为了方便，将ES和jdbc的路径设置为变量

$ sudo nano /etc/profile
export JDBC_HOME=/home/master_user/jdbc
export ES_HOME=/home/master_user/elasticsearch-2.3.4

$ source /etc/profile

jdbc安装还算简单，把package下载下来就可以用了。创建一个shell文件夹，来编写jdbc连接ES和mysql的脚本，和生成的一些必要的文件。

shell在你的home地址~下，当jdbc连接成功后shell的目录是这样的：

$ tree shell/
shell/
├── logs
│   └── jdbc.log
├── statefile-tag.json
└── up-tag.sh

接下来创建目录和文件:

$ mkdir shell shell/logs
$ touch up-tag.sh
$ nano up-tag.sh

编写连接脚本up-tag.sh(参考官方文档 ps：不可全新)：

#!/bin/sh
bin=$JDBC_HOME/bin
lib=$JDBC_HOME/lib
echo '{
    "type":"jdbc",
    "jdbc":{
        "url":"jdbc:mysql://localhost:3306/your_database",
        "user":"user",
        "password":"password",
        "cluster": "your-cluster-name",
        "statefile" : "statefile-tag.json",
        "schedule" : "0/10 0-59 0-23 ? * *",
        "sql" : [
            {
                "statement" : "select *,id as _id from club_tag where update_time > ?",
                "parameter" : [ "$metrics.lastexecutionstart" ]
            }
        ],
        "elasticsearch" : {
            "cluster" : "your-cluster-name",
            "host" : "0.0.0.0",
            "port" : 9300
        },
        "index":"club",
        "type":"tag",
        "index_settings" : {
            "analysis" : {
                "analyzer" : {
                    "ik" : {
                        "tokenizer" : "ik"
                    }
                }
            }
        },
        "type_mapping" :{
            "tag": {
                "properties": {
                    "id":{
                        "type":"integer",
                        "index":"not_analyzed"
                    },
                    "tag_name":{
                        "type":"string",
                        "analyzer" : "ik"
                    },
                    "update_time" : {
                        "type" : "date"
                    }
                }
            }
        }
    }
}' | java \
    -cp "${lib}/*" \
    -Dlog4j.configurationFile=${bin}/log4j2.xml \
    org.xbib.tools.Runner \
    org.xbib.tools.JDBCImporter

当成功执行up-tag.sh时，自动生成staticfile-tag.json和jdbc.log。”statefile” : “statefile-tag.json”这一条配置staticfile即staticfile-tag.json的生成。

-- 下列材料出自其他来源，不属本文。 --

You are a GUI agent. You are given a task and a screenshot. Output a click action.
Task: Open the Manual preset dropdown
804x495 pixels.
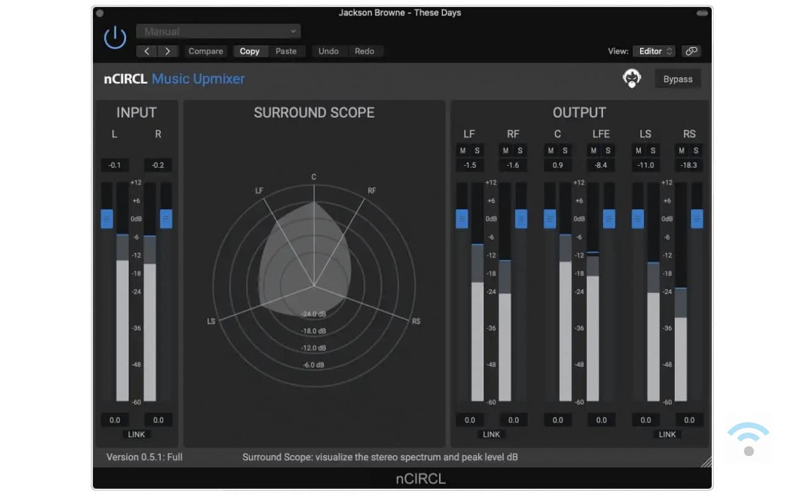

连接的过程是这样的：启动up-tag.sh，产生的staticfile中说明了数据库连接方式和字段匹配(mapping)，ES 执行过程中通过staticfile的配置生成index。

为了保持数据库增量的自动更新，所查询的表中需要有时间戳字段，如例子中的”update_time”。

“parameter” : [ “$metrics.lastexecutionstart” ]是指SQL语句最后一次执行的开始时间的时间戳。

schedule ：计划任务时间表，更新的时间差。

0 0-59 0-23 ? * *：每分钟执行一次

0/10 0-59 0-23 ? * * : 10秒执行一次

Field Name	Allowed Values	Allowed Special Characters
Seconds	0-59	, - * /
Minutes	0-59	, - * /
Hours	0-23	, - * /
Day-of-month	1-31	, - * ? / L W
Month	1-12 or JAN-DEC	, - * /
Day-of-Week	1-7 or SUN-SAT	, - * ? / L #
Year (Optional)	empty, 1970-2199	, - * /

这是官方给的标准，具体请见官方文档.

编写好脚本后，执行shell/up-tag.sh.后台执行：

$ cd shell
$ nohup up-tag.sh

最后验证：

$  curl -XGET 'http://localhost:9200/club/tag/_search?pretty' -d '
> {
>     "query" : { "match" :  { "tag_name": "我的魔法" } },
>     "highlight" : {
>         "pre_tags" : ["<tag1>", "<tag2>"],
>         "post_tags" : ["</tag1>", "</tag2>"],
>         "fields" : {
>             "tag_name" : {}
>         }
>     }
> }
> '
{
  "took" : 714,
  "timed_out" : false,
  "_shards" : {
    "total" : 5,
    "successful" : 5,
    "failed" : 0
  },
  "hits" : {
    "total" : 4,
    "max_score" : 0.44194174,
    "hits" : [ {
      "_index" : "club",
      "_type" : "tag",
      "_id" : "1",
      "_score" : 0.44194174,
      "_source" : {
        "id" : 1,
        "tag_name" : "我的魔法会把你撕成碎片",
        "update_time" : "2017-03-30T02:40:49.000+08:00"
      },
      "highlight" : {
        "tag_name" : [ "<tag1>我</tag1>的<tag1>魔法</tag1>会把你撕成碎片" ]
      }
    }, {
      "_index" : "club",
      "_type" : "tag",
      "_id" : "4",
      "_score" : 0.16692422,
      "_source" : {
        "id" : 4,
        "tag_name" : "嘿嘿嘿，我马上照办",
        "update_time" : "2017-03-30T02:40:38.000+08:00"
      },
      "highlight" : {
        "tag_name" : [ "嘿嘿嘿，<tag1>我</tag1>马上照办" ]
      }
    }, {
      "_index" : "club",
      "_type" : "tag",
      "_id" : "2",
      "_score" : 0.13353938,
      "_source" : {
        "id" : 2,
        "tag_name" : "让我们来一场魔法盛宴吧",
        "update_time" : "2017-03-30T02:40:45.000+08:00"
      },
      "highlight" : {
        "tag_name" : [ "让我们来一场<tag1>魔法</tag1>盛宴吧" ]
      }
    }, {
      "_index" : "club",
      "_type" : "tag",
      "_id" : "3",
      "_score" : 0.016878016,
      "_source" : {
        "id" : 3,
        "tag_name" : "你的魔法也救不了你",
        "update_time" : "2017-03-30T02:40:41.000+08:00"
      },
      "highlight" : {
        "tag_name" : [ "你的<tag1>魔法</tag1>也救不了你" ]
      }
    } ]
  }
}